L’economia ha delle regole con le quali chi governa deve sempre fare i conti. Leggo su Il Giornale del 12 che “gli italiani tagliano il cibo. Meno 6,3% la spesa alimentare. I numeri sulle vendite al dettaglio di novembre sono preoccupanti”. È l’effetto dell’aumento dei prezzi dovuto all’inflazione che ha eroso il “potere d’acquisto delle famiglie.

Facciamo qualche riflessione. Minori vendite significa riduzione delle produzioni, forse, se la situazione persiste, esuberi di personale. Non solo. Minori vendite determinano minori incassi di iva, un’imposta importante nel quadro delle entrate tributarie dello Stato. Basti pensare, come sottolinea Francesco forte nel suo libro “Il bilancio nell’economia pubblica”, che Tacito ricordava che la “tassa sugli scambi era il pilastro della finanza dell’Impero”. La tassa sugli scambi, la nostra iva, appunto. Un’imposta come tutti i tributi indiretti tradizionalmente ritenuta ingiusta, forse perché rimane ancora nella mente di molti il ricordo della “tassa sul macinato”.

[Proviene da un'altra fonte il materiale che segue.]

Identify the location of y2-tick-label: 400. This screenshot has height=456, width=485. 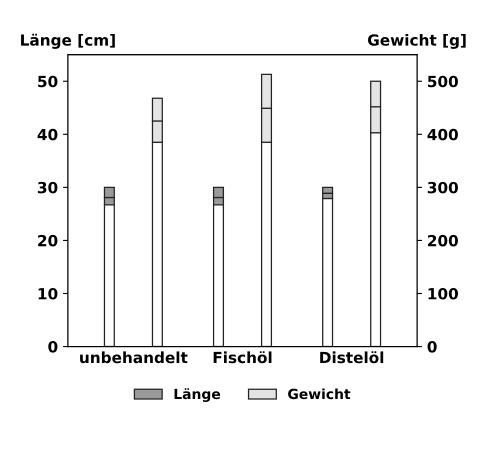
(443, 134).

L’iva, invece, è una imposta importante, in primo luogo perché la pagano tutti coloro che effettuano acquisti, anche gli evasori dell’imposta sui redditi,  in secondo luogo perché è un tributo straordinariamente flessibile, nel senso che si può stabilire l’aliquota in relazione alla natura del bene e alla necessità di incrementarne o ridurne il consumo. Così l’iva può essere minima sui beni di prima necessità, latte, pane, carne o di interesse sociale, come i libri e le attività culturali, mentre può essere incrementata per beni di lusso o comunque voluttuari. Comunque, sempre con cum grano salis perché anche l’acquisto dei beni di lusso non va disincentivato per non colpire le produzioni che, in ogni caso, riguardano filiere importanti e di interesse per il Paese. Si pensi alle auto di lusso, alla moda, alla cantieristica, tutti i settori che sono presenti in misura rilevante nell’export italiano.

Queste brevi considerazioni per sottolineare l’interdipendenza delle vicende dell’economia, dove le produzioni generano lavoro che si trasforma in consumi i più vari che, a loro volta, determinano ulteriori produzioni, nuova occupazione ed entrate fiscali.

A volte si ha l’impressione che i governi ragionino più che da economisti da semplici contabili, con tutto il rispetto per questa categoria. Il governo Meloni si è appena insediato e non ha potuto ancora dare dimostrazioni compiuta se appartiene alla specie degli economisti od a quella dei magistri computorum. Qualche considerazione, dunque, assolutamente neutrale che vale come promemoria per tutti i governi.